For most of you, we have been making year-end accrual entries to at least true-up costs on an annual basis so we are ready for Incurred Cost Proposal preparation should that requirement arise. (Incurred Costs are reported on an annual basis). Without the need for cost-type reporting and invoicing, it seems a lot of busy work (and extra cost) to be doing all the accruals and reversals on a more frequent basis, but that is the requirement to be truly compliant.

For those of you who have requested a letter from me per your customer’s request (example excerpted below), note the wording. It says the accounting and billing systems CAN track and account for costs and billings in accordance with FAR Parts 30 and 31. It does not say that it DOES. It only DOES if the proper steps are taken.

To Whom it May Concern:


I am a Certified Public Accountant familiar with Federal Acquisition Regulations (FAR) Parts 30 and 31.

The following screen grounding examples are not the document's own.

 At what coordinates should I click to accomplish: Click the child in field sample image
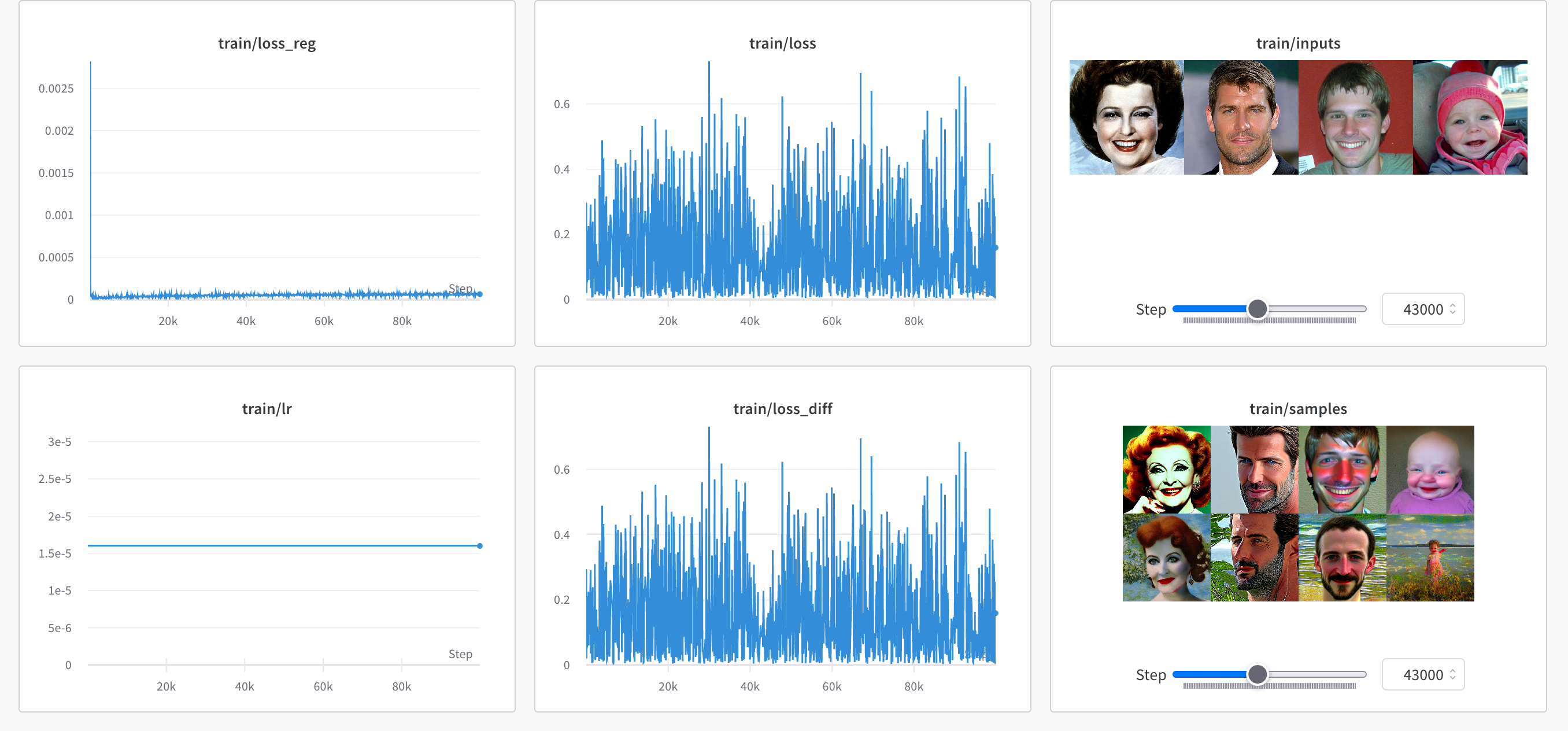pyautogui.click(x=1430, y=558)
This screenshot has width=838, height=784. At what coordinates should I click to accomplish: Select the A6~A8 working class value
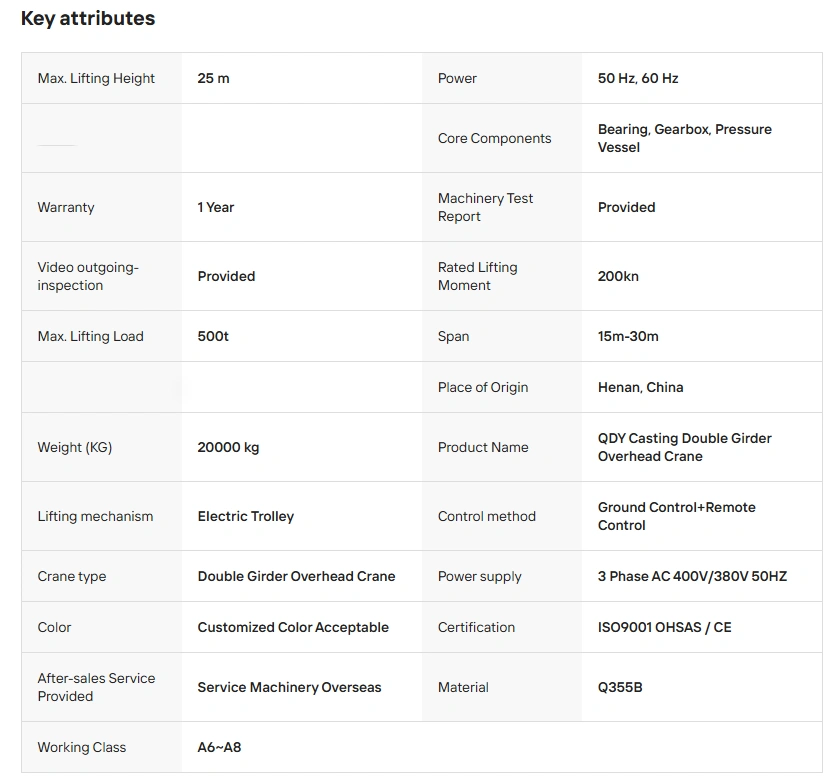(x=219, y=747)
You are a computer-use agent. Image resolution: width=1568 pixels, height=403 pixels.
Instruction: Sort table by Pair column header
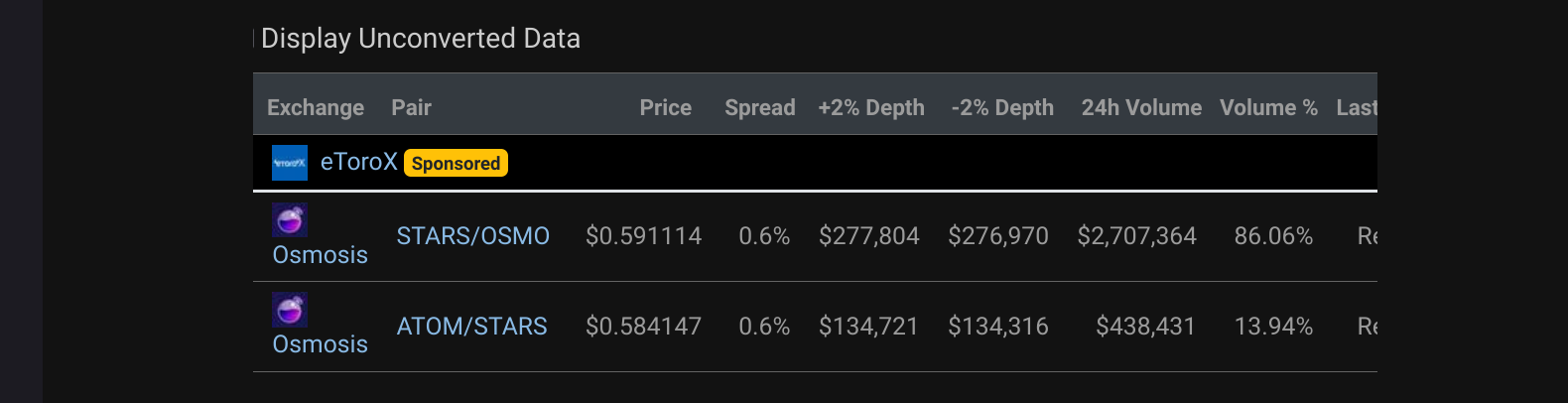tap(411, 107)
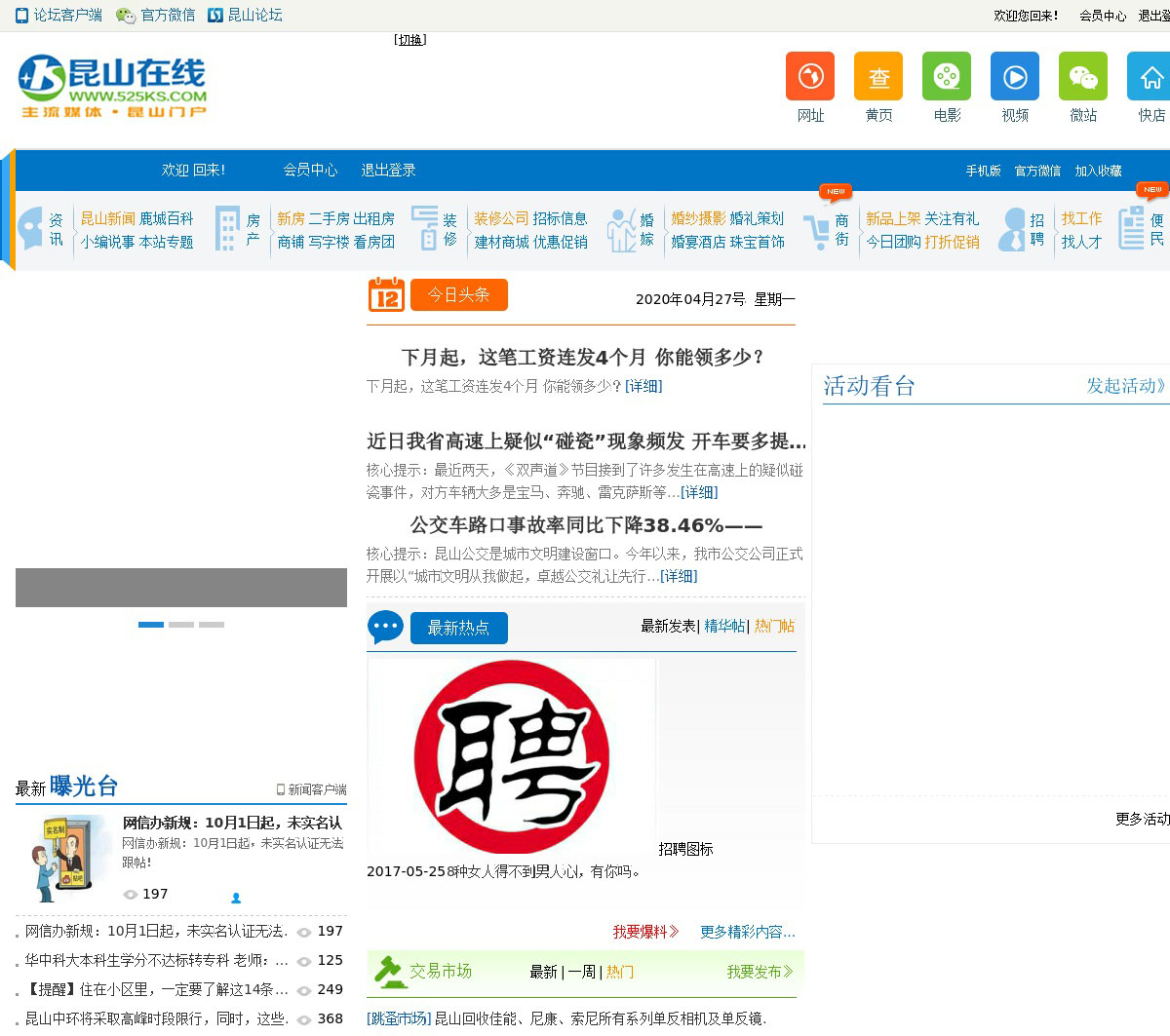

ABC COMPANY’s accounting and billing systems can track and account for costs and billings in accordance with FAR Parts 30 and 31.

If you need additional information, please contact me.

I’m just touching on the highlights here of what it takes to have a compliant accounting system when using QuickBooks. I’ve discussed these issues with each of you before, but understanding and/or retention may be less than ideal, so addressing the issue again seems prudent. If you have questions and/or concerns, or if you want to be truly compliant using QuickBooks, or if you are interested in possibly upgrading to a system with fewer limitations, please contact me.

Thanks for taking the time to review and improve your understanding of the issues.